Listing, We Sink With Miscalculations
So what were some of the miscalculations made with respect to the issuance of these now defaulting bonds for the new Yankee Stadium complex? Here is a list:
1. That there was no need for 9,000 parking spaces* in the eleven garages in the onsite complex directly serving the stadium. (With the stadium’s reduced 50,287 seat capacity- the reduction was between 4,561 and 7,459 seats while 2,000 parking spaces were simultaneously added- that’s one parking space with the new configuration for every 5.587 seats for a baseball game. And games are not selling out.) WNYC reports that on game days the garages are two-thirds empty and Crains reports they have never been more than 60% full. This is an odd miscalculation for officials serving the public to make in a city where the policy should be to encourage mass transit and discourage the onslaught of vehicular surges through stadium neighborhoods. (Atlantic Yards planning is similarly biased toward providing parking spaces.)A Jane Jacobs Digression
(* It should be noted that of the 9,000 parking spaces there were 250 additional parking spaces, previously intended for “public use” that were given to the Yankees “for the private use of Yankees officials, players and others” so that the Bloomberg administration “intent on obtaining a free luxury suite for its own use” could get a suite with twelve seats. Because the city and state codes governing public official ethics are different, this was not technically an ethics code violation although Governor Paterson’s obtaining a set of free tickets to a Yankee game was and consequently earned him a $62,125 fine. The overriding caveat, however, is to beware of public officials obsessed with using the office they hold to attend sports games for free.)
2. That the new, more expensive stadium parking would be attractive enough at the new, more expensive prices to attract sufficient utilization to support the bonds. Was that a good bet when they underwrote the bonds in 2007? In spring of 2009, concurrent with the first season’s opening, Noticing New York reported on the skepticism of two old-timers, both baseball scouts. They thought $29 was too much to charge for parking (Sunday, March 15, 2009, Inside Baseball.) The price of parking has recently been hiked to $35, probably worsening the situation. Will we now see a vicious cycle of price hikes intended to compensate for low utilization?
3. That other existing cheaper local private sector garage and parking facilities wouldn’t out-compete the subsidized Yankee garage facilities. (WNYC reports competitors are charging as little as $15.)
4. That high prices wouldn’t cause those who do drive to the stadium to roam the streets looking to usurp the street parking that was previously available to those who live in the neighborhood. This part of the miscalculation nullifies some of the environmental assessments made when the new stadium was first considered and winds up being contrary to assurances that Yankees president Randy Levine offered the City Council during at least one public hearing.
5. That the alternative transportation options provided by the new Metro-North stop added next to the stadium as part of the reconfiguration wasn’t essentially a duplicative and conflicting public investment.

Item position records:
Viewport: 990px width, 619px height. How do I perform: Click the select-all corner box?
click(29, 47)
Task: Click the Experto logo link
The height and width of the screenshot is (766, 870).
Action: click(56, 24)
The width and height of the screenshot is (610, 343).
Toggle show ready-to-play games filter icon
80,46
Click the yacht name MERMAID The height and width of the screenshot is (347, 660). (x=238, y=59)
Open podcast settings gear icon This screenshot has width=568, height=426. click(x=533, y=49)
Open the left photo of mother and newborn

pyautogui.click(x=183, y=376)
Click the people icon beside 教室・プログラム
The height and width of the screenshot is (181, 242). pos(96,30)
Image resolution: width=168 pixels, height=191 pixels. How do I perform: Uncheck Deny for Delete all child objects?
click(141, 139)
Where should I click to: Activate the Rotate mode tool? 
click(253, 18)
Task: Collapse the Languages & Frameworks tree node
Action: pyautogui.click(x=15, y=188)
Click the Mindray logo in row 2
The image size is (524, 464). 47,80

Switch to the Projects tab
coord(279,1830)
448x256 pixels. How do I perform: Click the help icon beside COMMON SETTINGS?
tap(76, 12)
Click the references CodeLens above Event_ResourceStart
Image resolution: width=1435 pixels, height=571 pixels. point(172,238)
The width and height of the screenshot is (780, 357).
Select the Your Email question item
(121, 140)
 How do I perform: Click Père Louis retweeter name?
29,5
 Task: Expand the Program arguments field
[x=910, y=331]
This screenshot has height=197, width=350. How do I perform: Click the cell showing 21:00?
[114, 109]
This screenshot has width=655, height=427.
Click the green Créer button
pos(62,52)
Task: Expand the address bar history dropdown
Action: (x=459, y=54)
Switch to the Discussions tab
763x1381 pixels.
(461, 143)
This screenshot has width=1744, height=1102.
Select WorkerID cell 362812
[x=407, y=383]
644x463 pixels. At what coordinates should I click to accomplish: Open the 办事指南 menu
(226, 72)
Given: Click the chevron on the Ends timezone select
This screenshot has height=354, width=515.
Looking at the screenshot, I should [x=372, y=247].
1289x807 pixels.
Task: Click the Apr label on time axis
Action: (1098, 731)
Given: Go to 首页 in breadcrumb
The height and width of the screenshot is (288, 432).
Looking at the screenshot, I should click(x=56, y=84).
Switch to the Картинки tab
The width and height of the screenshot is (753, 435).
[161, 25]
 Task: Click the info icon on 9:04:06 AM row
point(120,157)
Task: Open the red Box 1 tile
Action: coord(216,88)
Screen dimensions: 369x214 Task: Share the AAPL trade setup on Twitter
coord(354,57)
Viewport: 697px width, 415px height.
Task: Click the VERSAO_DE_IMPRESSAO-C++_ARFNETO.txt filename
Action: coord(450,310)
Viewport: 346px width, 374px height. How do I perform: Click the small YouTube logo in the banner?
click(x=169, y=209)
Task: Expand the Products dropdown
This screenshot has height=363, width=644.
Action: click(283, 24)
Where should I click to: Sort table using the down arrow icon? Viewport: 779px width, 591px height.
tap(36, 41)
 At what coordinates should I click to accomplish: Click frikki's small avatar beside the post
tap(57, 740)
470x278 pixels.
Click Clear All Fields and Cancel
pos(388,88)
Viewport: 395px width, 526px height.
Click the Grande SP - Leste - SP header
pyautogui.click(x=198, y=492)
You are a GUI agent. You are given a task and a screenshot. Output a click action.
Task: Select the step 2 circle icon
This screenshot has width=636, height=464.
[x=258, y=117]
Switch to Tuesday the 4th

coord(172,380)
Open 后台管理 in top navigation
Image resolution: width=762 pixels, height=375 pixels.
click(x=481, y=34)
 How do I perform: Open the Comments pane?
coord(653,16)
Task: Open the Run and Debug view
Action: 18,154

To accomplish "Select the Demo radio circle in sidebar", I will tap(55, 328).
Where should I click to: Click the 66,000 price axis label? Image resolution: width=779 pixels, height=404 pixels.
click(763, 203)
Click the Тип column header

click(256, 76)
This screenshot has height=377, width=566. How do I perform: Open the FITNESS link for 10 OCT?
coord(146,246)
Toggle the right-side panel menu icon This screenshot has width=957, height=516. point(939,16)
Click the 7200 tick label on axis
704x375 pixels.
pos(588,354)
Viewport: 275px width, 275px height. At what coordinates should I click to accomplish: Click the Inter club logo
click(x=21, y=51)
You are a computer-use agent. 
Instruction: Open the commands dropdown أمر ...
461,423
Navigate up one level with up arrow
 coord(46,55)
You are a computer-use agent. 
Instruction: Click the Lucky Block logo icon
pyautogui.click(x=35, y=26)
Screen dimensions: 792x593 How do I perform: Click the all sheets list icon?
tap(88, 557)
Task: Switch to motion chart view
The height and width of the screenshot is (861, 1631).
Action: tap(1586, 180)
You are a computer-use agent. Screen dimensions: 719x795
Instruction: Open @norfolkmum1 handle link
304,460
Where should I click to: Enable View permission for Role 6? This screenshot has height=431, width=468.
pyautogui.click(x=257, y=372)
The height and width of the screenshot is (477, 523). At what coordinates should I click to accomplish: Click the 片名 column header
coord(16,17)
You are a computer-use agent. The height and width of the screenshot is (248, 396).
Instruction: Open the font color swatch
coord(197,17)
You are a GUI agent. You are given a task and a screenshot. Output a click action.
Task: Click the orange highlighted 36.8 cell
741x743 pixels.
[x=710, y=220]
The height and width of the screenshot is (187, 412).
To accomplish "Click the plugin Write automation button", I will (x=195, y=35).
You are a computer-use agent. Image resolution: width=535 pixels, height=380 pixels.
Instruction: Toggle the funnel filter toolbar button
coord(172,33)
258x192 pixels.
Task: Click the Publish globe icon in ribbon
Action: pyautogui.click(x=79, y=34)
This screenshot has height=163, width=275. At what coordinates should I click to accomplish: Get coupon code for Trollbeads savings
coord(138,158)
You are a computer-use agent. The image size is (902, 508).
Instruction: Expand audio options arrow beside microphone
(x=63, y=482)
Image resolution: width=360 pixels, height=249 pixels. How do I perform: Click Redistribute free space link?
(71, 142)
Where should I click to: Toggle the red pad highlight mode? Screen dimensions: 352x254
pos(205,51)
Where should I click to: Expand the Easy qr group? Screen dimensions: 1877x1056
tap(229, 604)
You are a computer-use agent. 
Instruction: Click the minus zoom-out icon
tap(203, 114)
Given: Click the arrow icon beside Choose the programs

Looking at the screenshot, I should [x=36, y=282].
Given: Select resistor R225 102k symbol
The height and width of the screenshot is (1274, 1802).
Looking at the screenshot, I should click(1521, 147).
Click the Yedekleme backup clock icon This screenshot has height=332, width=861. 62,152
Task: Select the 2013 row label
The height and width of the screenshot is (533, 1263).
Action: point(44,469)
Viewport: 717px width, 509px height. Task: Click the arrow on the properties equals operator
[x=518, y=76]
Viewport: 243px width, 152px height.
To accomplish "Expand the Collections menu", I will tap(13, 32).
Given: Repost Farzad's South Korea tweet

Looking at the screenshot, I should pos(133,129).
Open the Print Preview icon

> _PROBLEMS TO WORK ON_:
a - Repeat the passage in the Yankee Stadium parking text from "3. That other" to "little as $15.)".
b - Translate this sentence from the Yankee Stadium parking text into Spanish: "WNYC reports that on game days the garages are two-thirds empty and Crains reports they have never been more than 60% full."
c - Supply the next part of the Yankee Stadium parking text, picking up after its last sentence.

> _OUTPUTS IN ORDER_:
a -
3. That other existing cheaper local private sector garage and parking facilities wouldn’t out-compete the subsidized Yankee garage facilities. (WNYC reports competitors are charging as little as $15.)

b - WNYC informa que, en los días de partido, los garajes están vacíos en dos terceras partes, y Crains informa que nunca han estado llenos en más de un 60 %.

c -
6. That having all of this unutilized new parking infrastructure was more desirable as a public investment than the alternatives that were available. Some of the alternatives:a. New York State didn’t need to spend $70 million in taxpayer dollars to build Parking Garage B, the private VIP garage with direct access into the stadium. Using the way-back (time machine) capabilities of the Internet (and their inventory of previous posts) to hold everyone accountable to the facts and a consistent story, No Land Grab pointed out that in 2006 “discredited” “sports economist” Andrew Zimbalist Jr., wrote in a New York Times Op-Ed that “all parking revenue would go back to the state and more than pay off the investment.” - One more fuzzy math miscalculation.
b. The neighborhood public parks and trees sacrificed to create the parking could have been kept instead. 377 mature oak trees might have been kept or at least some of them. 25.3 acres was taken. The "replacement" parkland for the community includes space on top of one of the stadium's parking garages, some already mapped parkland, and a patchwork of other plots ranging up from less than a half acre in size.
c. The city wouldn’t then have to be paying all of the $195 million it is supposed to be paying to replace parkland it gave to the Yankees.
d. The local community needn’t now be dealing with the fact that the “replacement” parkland has been slow to materialize and inferior.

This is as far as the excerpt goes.